• _TASK BRIEF_
Each line below should be repeated exactly, but no picture should be carried over.

───── EXERCISE MATERIALS ─────

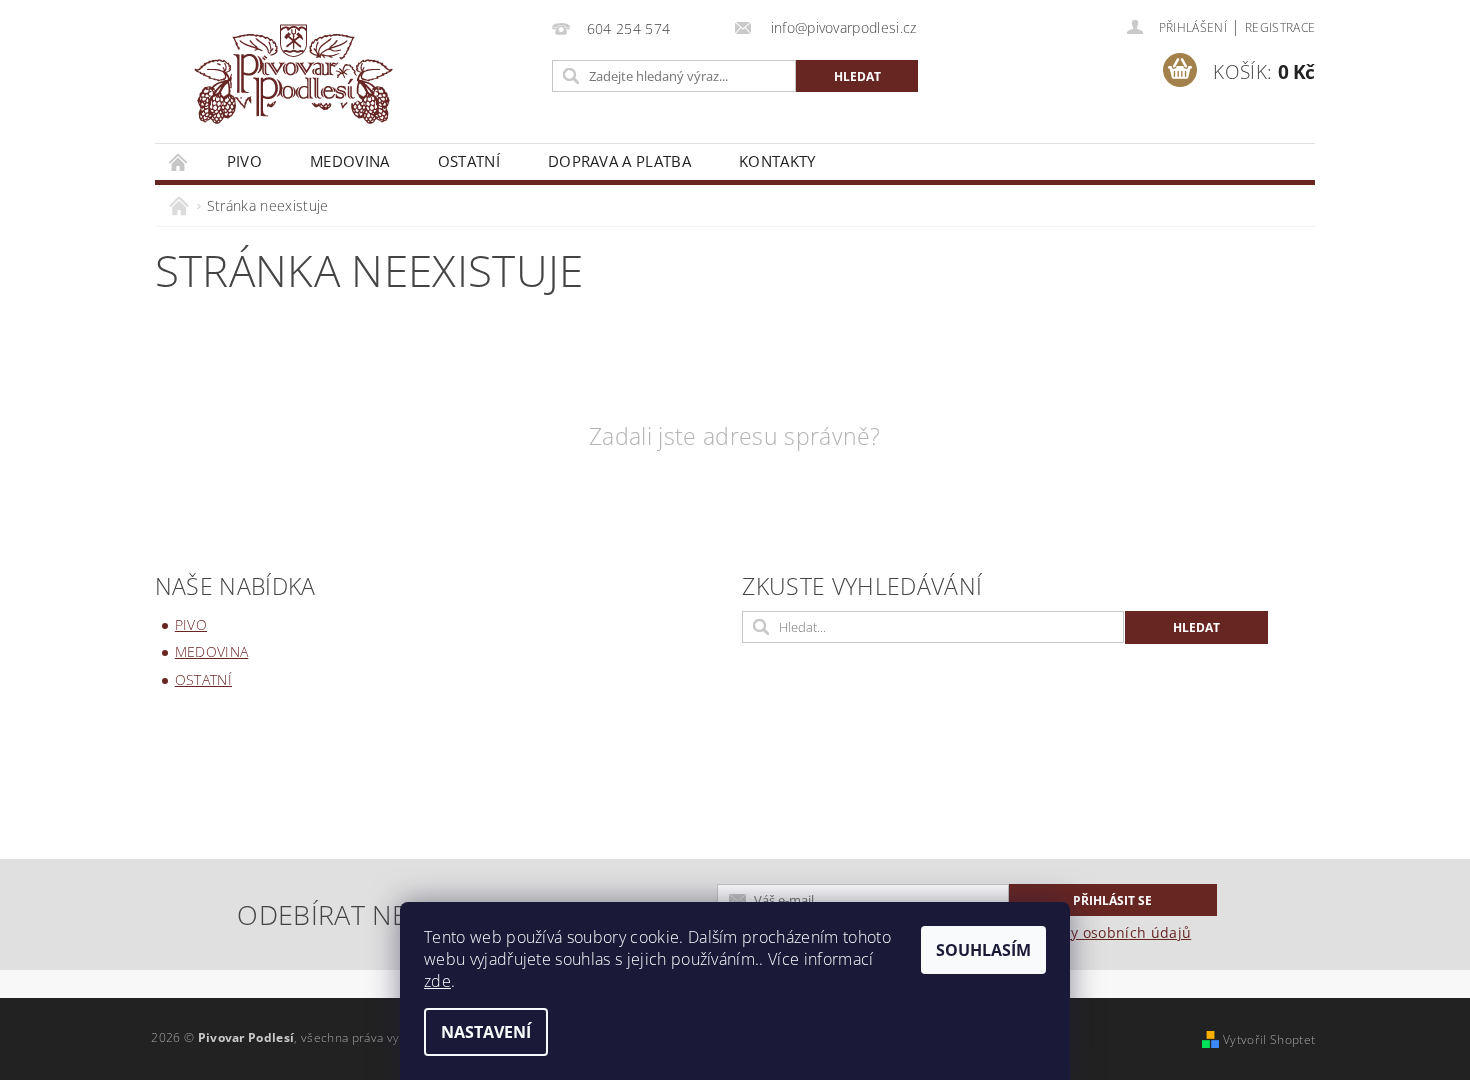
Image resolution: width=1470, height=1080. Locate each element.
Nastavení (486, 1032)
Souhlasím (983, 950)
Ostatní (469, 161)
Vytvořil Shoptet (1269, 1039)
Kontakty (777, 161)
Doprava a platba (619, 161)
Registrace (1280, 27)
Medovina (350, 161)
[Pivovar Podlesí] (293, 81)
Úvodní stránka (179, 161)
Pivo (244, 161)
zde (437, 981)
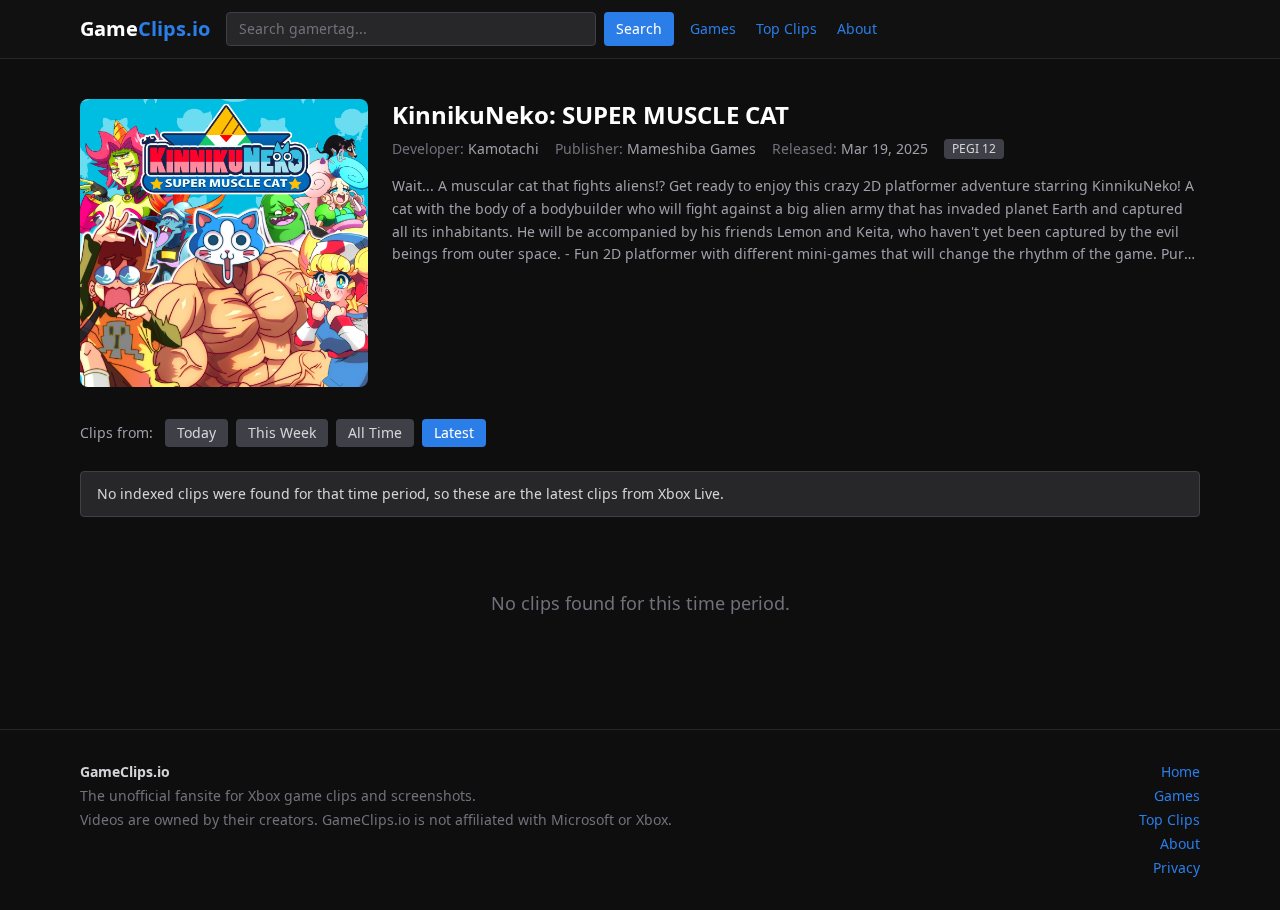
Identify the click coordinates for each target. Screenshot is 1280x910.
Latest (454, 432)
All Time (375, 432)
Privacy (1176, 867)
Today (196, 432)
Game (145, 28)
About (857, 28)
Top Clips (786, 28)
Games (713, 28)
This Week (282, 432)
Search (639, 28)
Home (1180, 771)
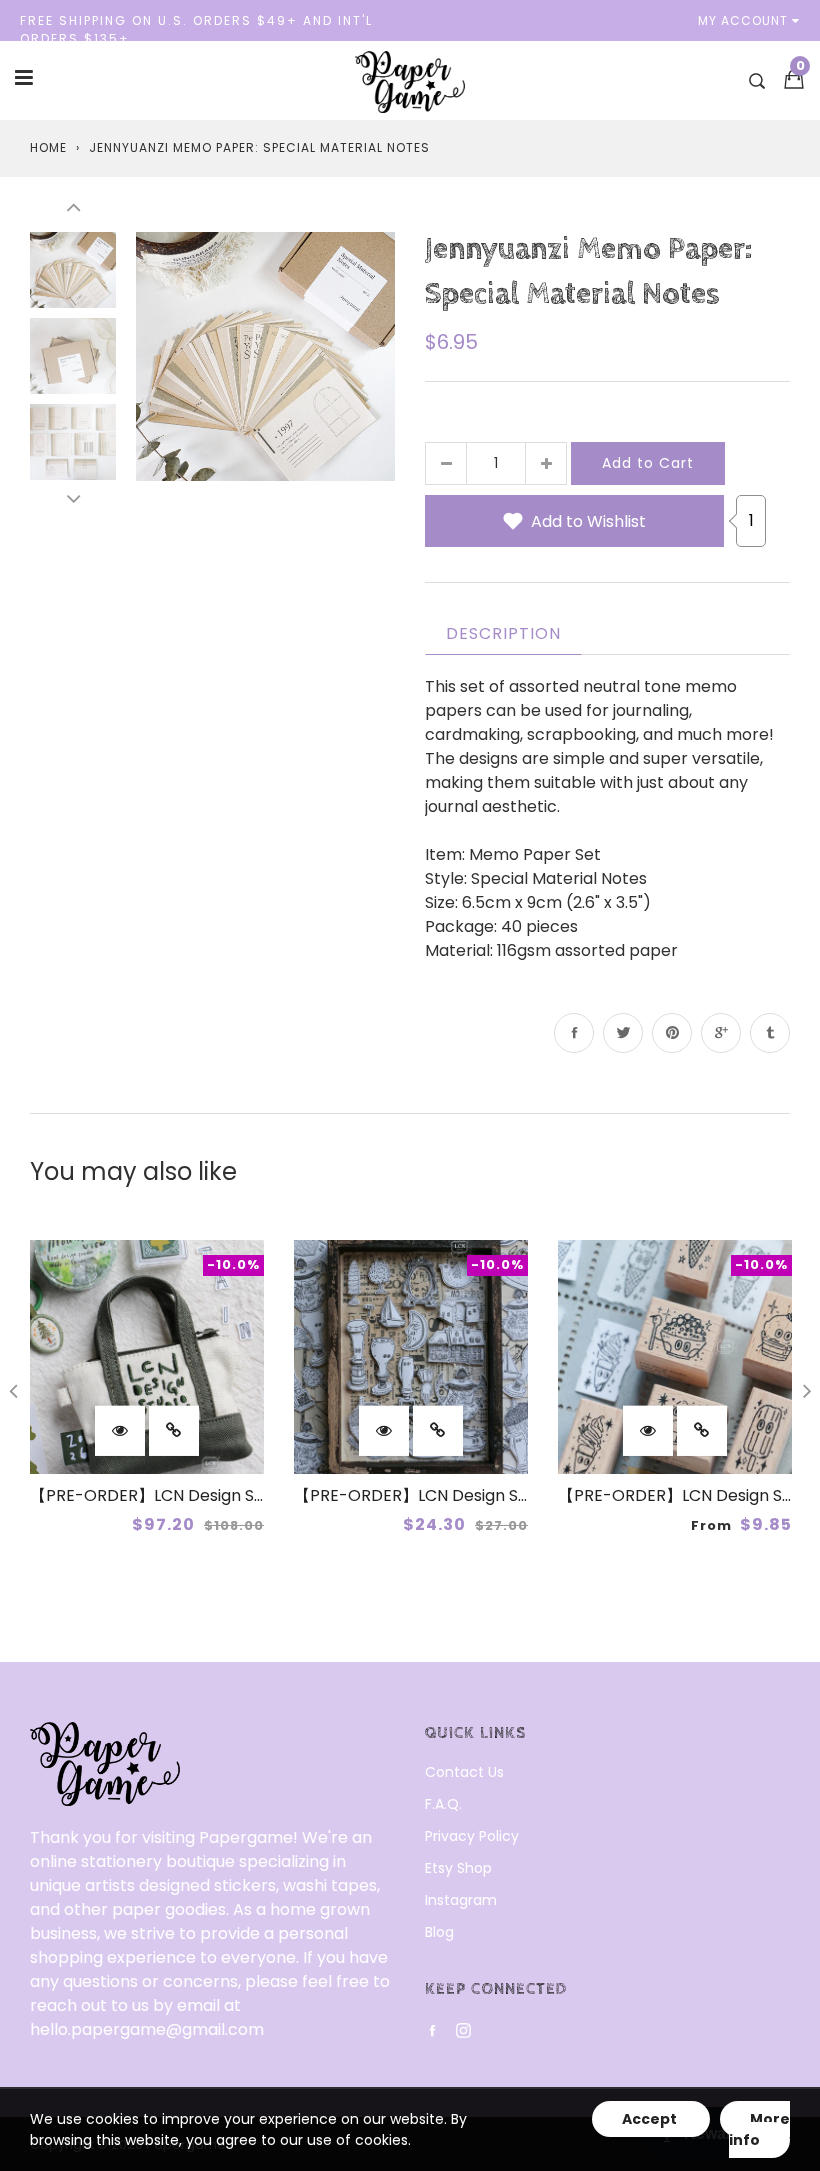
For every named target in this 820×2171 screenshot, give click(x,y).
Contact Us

─────

• _RESULT_
Image resolution: width=1470, height=1080. Locate each element.
Nastavení (486, 1032)
Souhlasím (983, 950)
Ostatní (469, 161)
Vytvořil Shoptet (1269, 1039)
Kontakty (777, 161)
Doprava a platba (619, 161)
Registrace (1280, 27)
Medovina (350, 161)
[Pivovar Podlesí] (293, 81)
Úvodní stránka (179, 161)
Pivo (244, 161)
zde (437, 981)
Identify the click coordinates for each target. Screenshot is 1280x910.
Latest (454, 432)
All Time (375, 432)
Privacy (1176, 867)
Today (196, 432)
Game (145, 28)
About (857, 28)
Top Clips (786, 28)
Games (713, 28)
This Week (282, 432)
Search (639, 28)
Home (1180, 771)
For every named target in this 820×2171 screenshot, give click(x,y).
Contact Us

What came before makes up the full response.